|
"Zamojska bajka" Dariusza PiekutaNajpiękniejsze obiekty Starego Miasta w baśniowych kolorach, czyli kilkanaście "Zamojskich bajek" zaprezentował Dariusz Piekut na wystawie w restauracji "Luneta" oraz w Zamojskim Centrum Informacji Turystycznej i Historycznej. Wernisaż wystawy odbył się 16 kwietnia br.
Uhonorowany kilkunastoma nagrodami i wyróżnieniami za twórczość w dziedzinie rysunku i malarstwa w konkursach ogólnopolskich i międzynarodowych - Dariusz Piekut wernisaż swojej wystawy rozpoczął w sposób niekonwencjonalny. Spotkał się z gośćmi przed Ratuszem, na zamojskim Rynku Wielkim, na świetnej scenie, skąd do woli można kontemplować wspaniałą oprawę i ciągle pozostawać pod wrażeniem iście włoskiego wdzięku i lekkości kamienic. Ogromna przestrzeń salonu miasta spowita jest bowiem "w falbany arkad rozmnożonych w portyki, kolumnady, a całości dopełnia urocza bryła ratusza".
Dla mnie jako przewodnika turystycznego "Perły renesansu" dokonanie wprowadzenia do tematyki prac cyklu "Zamojska bajka" było okazją do wykorzystania poetyckich, pełnych zachwytów nad Zamościem wypowiedzi poetów, pisarzy, uczonych, którzy odwiedzili nasz gród w przeszłości. Scenariusz opowieści o grodzie hetmana zawierał przykłady pysznych wypowiedzi znakomitych postaci - panegirystów Zamościa z przeszłości i nam współczesnych.
I tak Juliusz Kaden-Bandrowski pisał w 1937 r., że to miasto "szacowne i odwieczne, bardzo hetmańskie - cudo na błocie". Maria Dąbrowska w 1925 r. zachwycała się Zamościem - "broszką z pereł i koralu na złoto-zielono-szafirowym pasiaku" do tego stopnia, że nie potrafiła słowami wyjawić tego uroku.
Jerzy Dousa, holenderski uczony pisał w liście z 1598 r., że Zamoyski pozostawił "pamiątkę od piramid i pomników trwalszą nie tylko w Polsce - ale całej Europie", a cztery wieki później Łukasz Marcińczak - poeta i eseista z Lublina puentował: "Miasto powstało w sposób arcy-niezwykły, z talentem, wyczarowane z niczego, a murator z pewnością był poetą, bo efekt przyćmił wszystko, co oglądano dotąd na Wschodzie". Autor dodaje też w "Fantazjach zamojskich", że w spuściźnie wielkiego fantasty, marzyciela-erudyty jakim był fundator - największą wartością jest Zamość, bo w nim odbija się najlepiej cały Zamoyski, jak powszechnie wiadomo - człowiek, który wyprzedził swoją epokę.
--------------------
--- KRÓTKIE ĆWICZENIE A ---
W jakich dwóch miejscach zaprezentowano prace na wystawie według tekstu o wystawie „Zamojska bajka”?
--- KRÓTKIE ĆWICZENIE B ---
Przepisz dosłownie fragment tekstu o wystawie „Zamojska bajka” od słów „I tak Juliusz” aż do słów „wyjawić tego uroku.” włącznie.
--- KRÓTKIE ĆWICZENIE C ---
Kontynuuj tekst o wystawie „Zamojska bajka” od miejsca, w którym się urywa.

--- WIERSZE ZBIORU DANYCH ---
--------------------
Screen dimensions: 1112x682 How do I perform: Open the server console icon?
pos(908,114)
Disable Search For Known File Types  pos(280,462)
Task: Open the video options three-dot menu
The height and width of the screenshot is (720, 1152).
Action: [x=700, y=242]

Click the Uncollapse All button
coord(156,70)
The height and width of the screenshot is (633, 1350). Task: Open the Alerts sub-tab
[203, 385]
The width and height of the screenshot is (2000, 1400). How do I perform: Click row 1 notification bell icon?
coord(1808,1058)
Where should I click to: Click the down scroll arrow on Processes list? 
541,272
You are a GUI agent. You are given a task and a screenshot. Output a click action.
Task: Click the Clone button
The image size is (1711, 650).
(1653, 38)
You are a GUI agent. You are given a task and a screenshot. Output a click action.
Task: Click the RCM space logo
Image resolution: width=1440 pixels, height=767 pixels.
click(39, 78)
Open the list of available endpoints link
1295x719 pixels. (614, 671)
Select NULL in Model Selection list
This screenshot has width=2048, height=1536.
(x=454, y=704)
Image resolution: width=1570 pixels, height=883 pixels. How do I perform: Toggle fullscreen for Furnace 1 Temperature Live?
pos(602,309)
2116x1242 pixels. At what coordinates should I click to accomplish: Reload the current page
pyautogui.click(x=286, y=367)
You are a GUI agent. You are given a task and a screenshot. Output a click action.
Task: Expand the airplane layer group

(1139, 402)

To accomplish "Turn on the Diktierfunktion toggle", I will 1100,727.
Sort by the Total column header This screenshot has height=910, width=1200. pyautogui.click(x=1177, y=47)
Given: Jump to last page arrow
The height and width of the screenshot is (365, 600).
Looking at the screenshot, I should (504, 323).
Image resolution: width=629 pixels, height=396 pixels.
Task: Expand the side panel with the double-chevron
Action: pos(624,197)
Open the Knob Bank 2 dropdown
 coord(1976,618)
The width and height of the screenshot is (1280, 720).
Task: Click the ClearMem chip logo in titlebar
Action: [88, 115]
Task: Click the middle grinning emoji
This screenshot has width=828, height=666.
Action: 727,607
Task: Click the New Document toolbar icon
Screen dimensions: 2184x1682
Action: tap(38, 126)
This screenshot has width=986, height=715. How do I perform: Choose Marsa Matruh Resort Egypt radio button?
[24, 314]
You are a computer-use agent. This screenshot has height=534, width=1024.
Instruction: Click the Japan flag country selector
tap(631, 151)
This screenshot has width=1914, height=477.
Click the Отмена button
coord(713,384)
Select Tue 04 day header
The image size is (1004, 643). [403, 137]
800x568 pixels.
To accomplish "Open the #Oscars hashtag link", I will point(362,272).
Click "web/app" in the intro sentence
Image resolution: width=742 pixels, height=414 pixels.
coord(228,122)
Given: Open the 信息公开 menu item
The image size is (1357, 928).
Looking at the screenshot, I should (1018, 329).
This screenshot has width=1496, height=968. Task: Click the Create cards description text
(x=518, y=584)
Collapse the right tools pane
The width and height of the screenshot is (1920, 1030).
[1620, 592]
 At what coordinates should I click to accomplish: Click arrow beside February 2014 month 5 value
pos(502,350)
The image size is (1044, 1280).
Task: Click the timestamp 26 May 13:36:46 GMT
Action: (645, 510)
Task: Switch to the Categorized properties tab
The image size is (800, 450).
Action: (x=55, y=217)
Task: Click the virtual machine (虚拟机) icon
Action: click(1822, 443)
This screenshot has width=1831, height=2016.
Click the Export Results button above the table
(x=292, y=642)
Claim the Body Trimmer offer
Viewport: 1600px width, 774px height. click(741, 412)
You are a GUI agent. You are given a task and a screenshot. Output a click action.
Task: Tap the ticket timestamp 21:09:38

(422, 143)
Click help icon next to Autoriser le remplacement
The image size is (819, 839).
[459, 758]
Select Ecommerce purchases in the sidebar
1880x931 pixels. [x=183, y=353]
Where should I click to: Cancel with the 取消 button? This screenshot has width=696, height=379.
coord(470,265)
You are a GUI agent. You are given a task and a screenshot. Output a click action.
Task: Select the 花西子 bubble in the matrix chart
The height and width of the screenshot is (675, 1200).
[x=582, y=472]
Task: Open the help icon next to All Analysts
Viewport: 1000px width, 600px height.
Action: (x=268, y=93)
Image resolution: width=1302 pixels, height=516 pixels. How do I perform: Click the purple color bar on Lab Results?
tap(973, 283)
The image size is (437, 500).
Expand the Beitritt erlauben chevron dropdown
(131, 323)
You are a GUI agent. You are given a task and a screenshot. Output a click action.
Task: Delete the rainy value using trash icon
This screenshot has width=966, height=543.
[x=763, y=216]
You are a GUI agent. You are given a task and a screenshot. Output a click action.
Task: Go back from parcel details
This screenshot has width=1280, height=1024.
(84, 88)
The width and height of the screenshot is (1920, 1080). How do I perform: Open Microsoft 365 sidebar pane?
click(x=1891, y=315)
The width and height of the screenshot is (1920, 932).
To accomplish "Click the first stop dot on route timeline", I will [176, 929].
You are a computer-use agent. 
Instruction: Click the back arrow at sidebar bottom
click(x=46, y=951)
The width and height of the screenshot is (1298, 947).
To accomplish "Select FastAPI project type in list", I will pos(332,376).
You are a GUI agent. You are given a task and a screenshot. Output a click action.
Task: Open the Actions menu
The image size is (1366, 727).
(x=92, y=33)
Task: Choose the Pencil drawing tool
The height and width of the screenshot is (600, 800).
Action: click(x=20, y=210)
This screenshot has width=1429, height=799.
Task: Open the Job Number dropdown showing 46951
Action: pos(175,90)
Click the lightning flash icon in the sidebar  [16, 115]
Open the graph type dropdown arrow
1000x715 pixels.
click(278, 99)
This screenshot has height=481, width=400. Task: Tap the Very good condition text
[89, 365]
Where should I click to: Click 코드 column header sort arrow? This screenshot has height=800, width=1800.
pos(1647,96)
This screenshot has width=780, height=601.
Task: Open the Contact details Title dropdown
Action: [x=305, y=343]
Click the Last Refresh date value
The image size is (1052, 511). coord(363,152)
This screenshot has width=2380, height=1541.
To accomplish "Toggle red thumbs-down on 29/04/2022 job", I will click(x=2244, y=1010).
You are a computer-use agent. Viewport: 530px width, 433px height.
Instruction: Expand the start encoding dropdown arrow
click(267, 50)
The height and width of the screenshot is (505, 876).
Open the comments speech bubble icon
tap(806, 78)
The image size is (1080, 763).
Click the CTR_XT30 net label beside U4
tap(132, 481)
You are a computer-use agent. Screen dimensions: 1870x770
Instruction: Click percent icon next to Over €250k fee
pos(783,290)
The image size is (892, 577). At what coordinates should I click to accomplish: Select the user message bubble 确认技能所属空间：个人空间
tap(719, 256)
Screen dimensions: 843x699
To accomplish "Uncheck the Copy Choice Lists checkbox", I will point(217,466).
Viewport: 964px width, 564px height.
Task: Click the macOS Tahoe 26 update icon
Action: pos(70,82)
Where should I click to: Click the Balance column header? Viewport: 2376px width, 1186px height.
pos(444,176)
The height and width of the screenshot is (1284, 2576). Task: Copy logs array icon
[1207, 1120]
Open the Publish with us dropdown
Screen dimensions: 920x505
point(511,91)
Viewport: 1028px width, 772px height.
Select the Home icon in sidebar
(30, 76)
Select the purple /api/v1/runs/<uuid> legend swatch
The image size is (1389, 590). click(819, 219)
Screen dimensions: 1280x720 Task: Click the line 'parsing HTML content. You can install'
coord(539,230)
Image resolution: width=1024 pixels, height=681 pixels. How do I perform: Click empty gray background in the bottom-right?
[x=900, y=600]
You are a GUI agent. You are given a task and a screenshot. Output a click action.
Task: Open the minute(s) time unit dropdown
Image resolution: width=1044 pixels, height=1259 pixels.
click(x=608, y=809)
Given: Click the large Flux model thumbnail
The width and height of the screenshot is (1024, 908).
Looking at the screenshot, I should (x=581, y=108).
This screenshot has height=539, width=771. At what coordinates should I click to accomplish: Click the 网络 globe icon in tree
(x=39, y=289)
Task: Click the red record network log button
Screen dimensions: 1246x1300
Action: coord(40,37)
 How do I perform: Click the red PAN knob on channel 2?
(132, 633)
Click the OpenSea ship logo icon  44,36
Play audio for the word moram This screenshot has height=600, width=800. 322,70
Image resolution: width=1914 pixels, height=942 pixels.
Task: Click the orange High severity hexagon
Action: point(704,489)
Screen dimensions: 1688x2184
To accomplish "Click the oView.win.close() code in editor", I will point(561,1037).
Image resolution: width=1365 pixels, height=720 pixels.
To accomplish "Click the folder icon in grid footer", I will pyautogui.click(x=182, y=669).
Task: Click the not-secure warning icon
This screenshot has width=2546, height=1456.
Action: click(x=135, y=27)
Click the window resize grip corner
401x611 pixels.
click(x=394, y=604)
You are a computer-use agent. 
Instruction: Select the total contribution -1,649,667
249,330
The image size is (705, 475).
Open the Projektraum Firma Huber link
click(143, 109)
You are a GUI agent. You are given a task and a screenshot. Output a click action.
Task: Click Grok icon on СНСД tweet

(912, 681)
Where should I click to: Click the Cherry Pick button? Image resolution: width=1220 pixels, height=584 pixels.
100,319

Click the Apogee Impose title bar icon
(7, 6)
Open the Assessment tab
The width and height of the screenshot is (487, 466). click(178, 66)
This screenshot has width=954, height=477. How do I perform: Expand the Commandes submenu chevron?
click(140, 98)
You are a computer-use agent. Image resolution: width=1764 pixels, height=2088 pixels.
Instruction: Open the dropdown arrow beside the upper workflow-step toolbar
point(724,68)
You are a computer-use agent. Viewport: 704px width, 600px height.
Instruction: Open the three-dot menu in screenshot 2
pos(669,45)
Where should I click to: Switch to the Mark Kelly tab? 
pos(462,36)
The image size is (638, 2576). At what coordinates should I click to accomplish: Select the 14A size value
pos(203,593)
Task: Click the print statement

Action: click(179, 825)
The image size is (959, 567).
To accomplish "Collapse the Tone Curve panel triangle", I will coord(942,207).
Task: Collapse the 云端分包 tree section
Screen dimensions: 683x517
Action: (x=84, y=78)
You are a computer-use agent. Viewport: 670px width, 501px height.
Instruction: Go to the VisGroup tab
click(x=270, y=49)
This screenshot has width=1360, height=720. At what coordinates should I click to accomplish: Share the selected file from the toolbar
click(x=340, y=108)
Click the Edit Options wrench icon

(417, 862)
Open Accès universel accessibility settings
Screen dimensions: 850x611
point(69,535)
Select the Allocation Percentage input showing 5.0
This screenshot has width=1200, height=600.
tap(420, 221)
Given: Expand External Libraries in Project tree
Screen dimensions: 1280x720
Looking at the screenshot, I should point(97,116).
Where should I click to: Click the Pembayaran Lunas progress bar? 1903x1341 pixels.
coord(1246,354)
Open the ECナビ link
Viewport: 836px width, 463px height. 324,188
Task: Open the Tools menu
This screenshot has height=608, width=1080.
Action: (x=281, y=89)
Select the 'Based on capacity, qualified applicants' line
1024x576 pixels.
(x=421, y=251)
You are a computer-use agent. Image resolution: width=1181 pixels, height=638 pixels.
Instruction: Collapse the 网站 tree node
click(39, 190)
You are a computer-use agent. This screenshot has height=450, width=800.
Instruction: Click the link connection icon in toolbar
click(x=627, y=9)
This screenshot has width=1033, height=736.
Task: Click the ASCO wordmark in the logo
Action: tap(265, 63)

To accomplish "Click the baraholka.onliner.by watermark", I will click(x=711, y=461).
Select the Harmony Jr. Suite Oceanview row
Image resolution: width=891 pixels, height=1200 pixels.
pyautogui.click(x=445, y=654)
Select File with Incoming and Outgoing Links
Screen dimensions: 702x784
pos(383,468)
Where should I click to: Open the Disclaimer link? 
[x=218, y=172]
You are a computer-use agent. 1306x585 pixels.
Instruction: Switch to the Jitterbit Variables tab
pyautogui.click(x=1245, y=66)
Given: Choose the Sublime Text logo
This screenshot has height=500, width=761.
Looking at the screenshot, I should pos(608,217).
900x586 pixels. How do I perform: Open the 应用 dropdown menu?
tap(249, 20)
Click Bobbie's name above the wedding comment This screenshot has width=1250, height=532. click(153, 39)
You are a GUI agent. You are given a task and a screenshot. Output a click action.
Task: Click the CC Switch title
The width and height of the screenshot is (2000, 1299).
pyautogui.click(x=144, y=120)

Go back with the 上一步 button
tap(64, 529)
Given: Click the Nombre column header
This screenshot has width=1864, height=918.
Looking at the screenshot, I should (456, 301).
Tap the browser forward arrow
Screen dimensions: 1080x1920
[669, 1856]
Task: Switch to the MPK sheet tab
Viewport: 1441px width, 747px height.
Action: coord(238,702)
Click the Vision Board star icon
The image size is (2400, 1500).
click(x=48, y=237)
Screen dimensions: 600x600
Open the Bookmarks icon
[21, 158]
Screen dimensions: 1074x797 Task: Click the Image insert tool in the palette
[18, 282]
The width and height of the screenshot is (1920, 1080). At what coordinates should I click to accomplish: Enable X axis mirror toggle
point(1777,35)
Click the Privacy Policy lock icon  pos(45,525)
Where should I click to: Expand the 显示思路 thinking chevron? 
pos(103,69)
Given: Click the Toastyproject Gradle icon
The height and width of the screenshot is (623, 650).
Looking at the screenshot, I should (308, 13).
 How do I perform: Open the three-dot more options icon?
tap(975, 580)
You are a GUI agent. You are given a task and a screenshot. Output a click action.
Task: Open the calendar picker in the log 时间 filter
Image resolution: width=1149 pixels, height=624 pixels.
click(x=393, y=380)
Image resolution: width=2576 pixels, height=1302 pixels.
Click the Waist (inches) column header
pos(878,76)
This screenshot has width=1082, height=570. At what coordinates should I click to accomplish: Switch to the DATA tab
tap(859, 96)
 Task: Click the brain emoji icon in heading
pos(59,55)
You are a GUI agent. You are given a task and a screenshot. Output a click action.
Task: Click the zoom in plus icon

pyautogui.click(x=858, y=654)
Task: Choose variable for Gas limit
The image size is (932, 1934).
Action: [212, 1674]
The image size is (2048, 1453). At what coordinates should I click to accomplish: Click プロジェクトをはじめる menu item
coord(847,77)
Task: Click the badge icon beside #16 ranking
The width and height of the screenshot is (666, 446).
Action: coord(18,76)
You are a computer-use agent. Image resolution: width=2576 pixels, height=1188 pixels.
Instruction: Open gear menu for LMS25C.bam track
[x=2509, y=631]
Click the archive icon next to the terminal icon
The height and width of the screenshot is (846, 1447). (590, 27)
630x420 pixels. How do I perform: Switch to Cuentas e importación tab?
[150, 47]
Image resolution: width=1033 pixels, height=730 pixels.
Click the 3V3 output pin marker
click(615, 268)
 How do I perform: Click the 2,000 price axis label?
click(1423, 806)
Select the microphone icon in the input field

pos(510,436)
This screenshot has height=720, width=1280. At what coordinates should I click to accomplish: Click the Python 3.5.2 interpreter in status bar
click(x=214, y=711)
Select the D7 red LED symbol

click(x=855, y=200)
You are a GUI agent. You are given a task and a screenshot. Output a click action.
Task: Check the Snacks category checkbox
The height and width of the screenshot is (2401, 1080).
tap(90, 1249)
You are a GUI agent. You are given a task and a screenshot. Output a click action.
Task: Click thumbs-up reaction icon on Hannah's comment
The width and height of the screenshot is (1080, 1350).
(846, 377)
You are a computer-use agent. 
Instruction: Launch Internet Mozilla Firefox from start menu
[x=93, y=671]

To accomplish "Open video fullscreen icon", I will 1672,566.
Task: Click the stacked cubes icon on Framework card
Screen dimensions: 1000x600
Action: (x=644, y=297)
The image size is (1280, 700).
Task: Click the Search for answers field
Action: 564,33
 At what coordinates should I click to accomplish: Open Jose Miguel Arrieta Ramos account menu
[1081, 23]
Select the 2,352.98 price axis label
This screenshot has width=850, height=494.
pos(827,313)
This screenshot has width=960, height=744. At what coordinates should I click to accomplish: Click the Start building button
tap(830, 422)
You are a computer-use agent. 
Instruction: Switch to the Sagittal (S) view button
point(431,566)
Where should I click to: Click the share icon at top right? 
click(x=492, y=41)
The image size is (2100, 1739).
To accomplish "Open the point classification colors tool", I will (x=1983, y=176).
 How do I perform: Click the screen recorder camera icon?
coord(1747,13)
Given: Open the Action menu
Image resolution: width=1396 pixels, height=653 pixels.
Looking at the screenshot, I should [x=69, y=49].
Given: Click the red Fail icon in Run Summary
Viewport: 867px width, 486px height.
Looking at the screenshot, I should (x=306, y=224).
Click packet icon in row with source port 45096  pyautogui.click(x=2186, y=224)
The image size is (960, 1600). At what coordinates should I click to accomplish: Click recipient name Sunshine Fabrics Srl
--------------------
--- ODPOWIEDŹ DO ĆWICZENIA A ---
W restauracji „Luneta” oraz w Zamojskim Centrum Informacji Turystycznej i Historycznej.

--- ODPOWIEDŹ DO ĆWICZENIA B ---
I tak Juliusz Kaden-Bandrowski pisał w 1937 r., że to miasto "szacowne i odwieczne, bardzo hetmańskie - cudo na błocie". Maria Dąbrowska w 1925 r. zachwycała się Zamościem - "broszką z pereł i koralu na złoto-zielono-szafirowym pasiaku" do tego stopnia, że nie potrafiła słowami wyjawić tego uroku.

--- ODPOWIEDŹ DO ĆWICZENIA C ---
Swoją uwagę poświęca również Zamościowi Andrzej Stasiuk stwierdzając, że "Zamoyskiemu przyśnił się renesansowy sen, włoska fatamorgana, miasto idealne na skraju buraczanych pól ciągnących się po Hrubieszów i po horyzont, (...) śródziemnomorski okruch na skraju stepów".
Słów pięknych i wzniosłych o Zamościu nigdy dość, a historia miasta okraszona legendą i anegdotą dobrze wpisuje się w klimat baśniowego, bajkowego miasta unikatowego - jakim widzi go Artysta.
Przewodnicy Zamościa często podkreślają, że Jan Zamoyski zbudował swoje miasto z marzeń. Miał wielką odwagę by pójść za marzeniami. Taką odwagę miał także Marek Grechuta, poeta dźwięku, słowa, obrazu. Toteż w programie spaceru nie mogło zabraknąć podwórka Marka Grechuty i cytatu z jego utworu "Gdzieś na mapy skraju", w którym wyraził swoją nostalgię i hołd dla miasta młodości.
Jeszcze spojrzenie na Starą Bramę Lwowską - ją również - podobnie jak podwórko kamienicy, w której mieszkał Marek Grechuta - utrwalił na swoim płótnie Dariusz Piekut.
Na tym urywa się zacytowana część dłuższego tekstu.